WHAT THE TASK REQUIRES =
Would you write out all of the entries below, exactly as they stand?

PROVIDED ENTRIES =
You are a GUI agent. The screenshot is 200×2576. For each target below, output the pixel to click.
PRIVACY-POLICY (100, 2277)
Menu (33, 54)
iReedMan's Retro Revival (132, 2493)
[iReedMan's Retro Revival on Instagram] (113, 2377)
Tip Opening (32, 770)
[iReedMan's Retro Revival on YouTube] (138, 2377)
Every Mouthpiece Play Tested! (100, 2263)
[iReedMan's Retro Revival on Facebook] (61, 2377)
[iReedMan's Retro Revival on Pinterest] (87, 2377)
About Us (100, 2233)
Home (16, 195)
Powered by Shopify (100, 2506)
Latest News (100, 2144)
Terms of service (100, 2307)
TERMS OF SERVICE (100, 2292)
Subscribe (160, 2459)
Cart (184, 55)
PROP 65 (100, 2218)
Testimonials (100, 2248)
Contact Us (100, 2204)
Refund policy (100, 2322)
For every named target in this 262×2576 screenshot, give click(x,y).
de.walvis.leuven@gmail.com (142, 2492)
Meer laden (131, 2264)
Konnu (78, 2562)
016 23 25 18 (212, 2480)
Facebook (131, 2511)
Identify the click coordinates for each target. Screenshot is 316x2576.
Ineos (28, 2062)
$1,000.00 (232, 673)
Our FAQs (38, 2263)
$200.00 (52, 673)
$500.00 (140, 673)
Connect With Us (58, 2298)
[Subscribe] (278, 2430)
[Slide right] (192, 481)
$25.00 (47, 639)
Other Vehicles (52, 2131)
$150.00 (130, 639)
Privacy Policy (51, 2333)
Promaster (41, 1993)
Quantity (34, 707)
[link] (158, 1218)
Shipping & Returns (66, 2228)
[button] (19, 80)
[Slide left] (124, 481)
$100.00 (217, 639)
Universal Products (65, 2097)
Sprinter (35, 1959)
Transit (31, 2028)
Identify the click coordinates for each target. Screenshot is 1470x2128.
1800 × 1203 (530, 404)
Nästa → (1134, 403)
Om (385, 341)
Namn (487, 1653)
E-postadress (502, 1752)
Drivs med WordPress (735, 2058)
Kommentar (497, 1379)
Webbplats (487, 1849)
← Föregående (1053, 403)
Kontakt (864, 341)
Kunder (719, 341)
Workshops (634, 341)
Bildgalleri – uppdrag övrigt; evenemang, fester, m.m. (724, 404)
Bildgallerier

ANSWER SPACE =
You are a GUI agent. The screenshot is 200×2576. For each target below, output the pixel to click.
PRIVACY-POLICY (100, 2277)
Menu (33, 54)
iReedMan's Retro Revival (132, 2493)
[iReedMan's Retro Revival on Instagram] (113, 2377)
Tip Opening (32, 770)
[iReedMan's Retro Revival on YouTube] (138, 2377)
Every Mouthpiece Play Tested! (100, 2263)
[iReedMan's Retro Revival on Facebook] (61, 2377)
[iReedMan's Retro Revival on Pinterest] (87, 2377)
About Us (100, 2233)
Home (16, 195)
Powered by Shopify (100, 2506)
Latest News (100, 2144)
Terms of service (100, 2307)
TERMS OF SERVICE (100, 2292)
Subscribe (160, 2459)
Cart (184, 55)
PROP 65 (100, 2218)
Testimonials (100, 2248)
Contact Us (100, 2204)
Refund policy (100, 2322)
For every named target in this 262×2576 screenshot, give click(x,y).
de.walvis.leuven@gmail.com (142, 2492)
Meer laden (131, 2264)
Konnu (78, 2562)
016 23 25 18 (212, 2480)
Facebook (131, 2511)
Identify the click coordinates for each target. Screenshot is 316x2576.
Ineos (28, 2062)
$1,000.00 (232, 673)
Our FAQs (38, 2263)
$200.00 (52, 673)
$500.00 (140, 673)
Connect With Us (58, 2298)
[Subscribe] (278, 2430)
[Slide right] (192, 481)
$25.00 (47, 639)
Other Vehicles (52, 2131)
$150.00 (130, 639)
Privacy Policy (51, 2333)
Promaster (41, 1993)
Quantity (34, 707)
[link] (158, 1218)
Shipping & Returns (66, 2228)
[button] (19, 80)
[Slide left] (124, 481)
$100.00 (217, 639)
Universal Products (65, 2097)
Sprinter (35, 1959)
Transit (31, 2028)
Identify the click coordinates for each target. Screenshot is 1470x2128.
1800 × 1203 (530, 404)
Nästa → (1134, 403)
Om (385, 341)
Namn (487, 1653)
E-postadress (502, 1752)
Drivs med WordPress (735, 2058)
Kommentar (497, 1379)
Webbplats (487, 1849)
← Föregående (1053, 403)
Kontakt (864, 341)
Kunder (719, 341)
Workshops (634, 341)
Bildgalleri – uppdrag övrigt; evenemang, fester, m.m. (724, 404)
Bildgallerier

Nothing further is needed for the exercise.